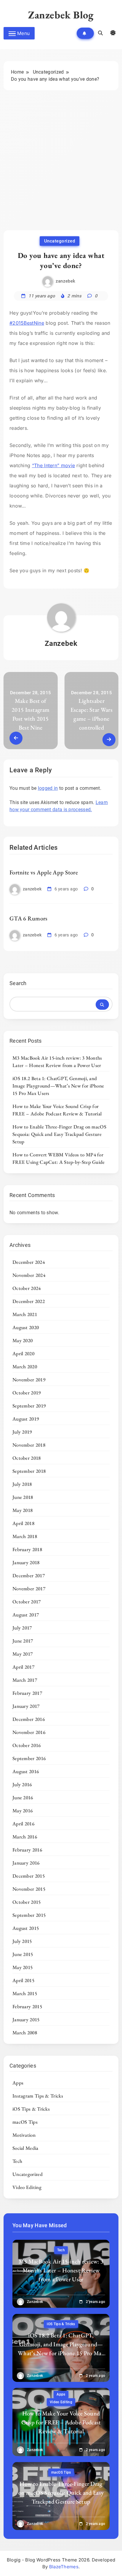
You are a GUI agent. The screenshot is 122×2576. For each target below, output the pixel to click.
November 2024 (28, 1275)
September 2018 (29, 1471)
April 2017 (23, 1667)
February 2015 (27, 2006)
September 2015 (29, 1915)
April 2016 (23, 1823)
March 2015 (24, 1993)
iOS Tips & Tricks (31, 2109)
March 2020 (24, 1366)
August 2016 (25, 1771)
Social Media (25, 2148)
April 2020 (23, 1353)
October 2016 (26, 1745)
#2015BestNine (26, 323)
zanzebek (65, 281)
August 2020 (25, 1327)
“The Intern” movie (53, 465)
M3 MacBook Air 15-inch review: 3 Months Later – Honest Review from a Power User (57, 1062)
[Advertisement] (61, 166)
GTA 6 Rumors (28, 918)
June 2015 (22, 1954)
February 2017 (27, 1693)
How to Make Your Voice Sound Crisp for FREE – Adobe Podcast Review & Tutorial (57, 1110)
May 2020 (22, 1340)
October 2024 (26, 1288)
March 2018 (24, 1536)
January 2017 (26, 1706)
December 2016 (28, 1719)
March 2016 (24, 1836)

==============================

> [Activity] Once the pictures are set aside, restate the remaining data above exactly.

> [Answer]
You are a GUI agent. The screenshot is 122×2576. For each target below, output the pixel to click.
November 2024 (28, 1275)
September 2018 (29, 1471)
April 2017 (23, 1667)
February 2015 (27, 2006)
September 2015 (29, 1915)
April 2016 (23, 1823)
March 2015 (24, 1993)
iOS Tips & Tricks (31, 2109)
March 2020 (24, 1366)
August 2016 (25, 1771)
Social Media (25, 2148)
April 2020 (23, 1353)
October 2016 (26, 1745)
#2015BestNine (26, 323)
zanzebek (65, 281)
August 2020 (25, 1327)
“The Intern” movie (53, 465)
M3 MacBook Air 15-inch review: 3 Months Later – Honest Review from a Power User (57, 1062)
[Advertisement] (61, 166)
GTA 6 Rumors (28, 918)
June 2015 (22, 1954)
February 2017 (27, 1693)
How to Make Your Voice Sound Crisp for FREE – Adobe Podcast Review & Tutorial (57, 1110)
May 2020 (22, 1340)
October 2024 (26, 1288)
March 2018 (24, 1536)
January 2017 (26, 1706)
December 2016 (28, 1719)
March 2016 (24, 1836)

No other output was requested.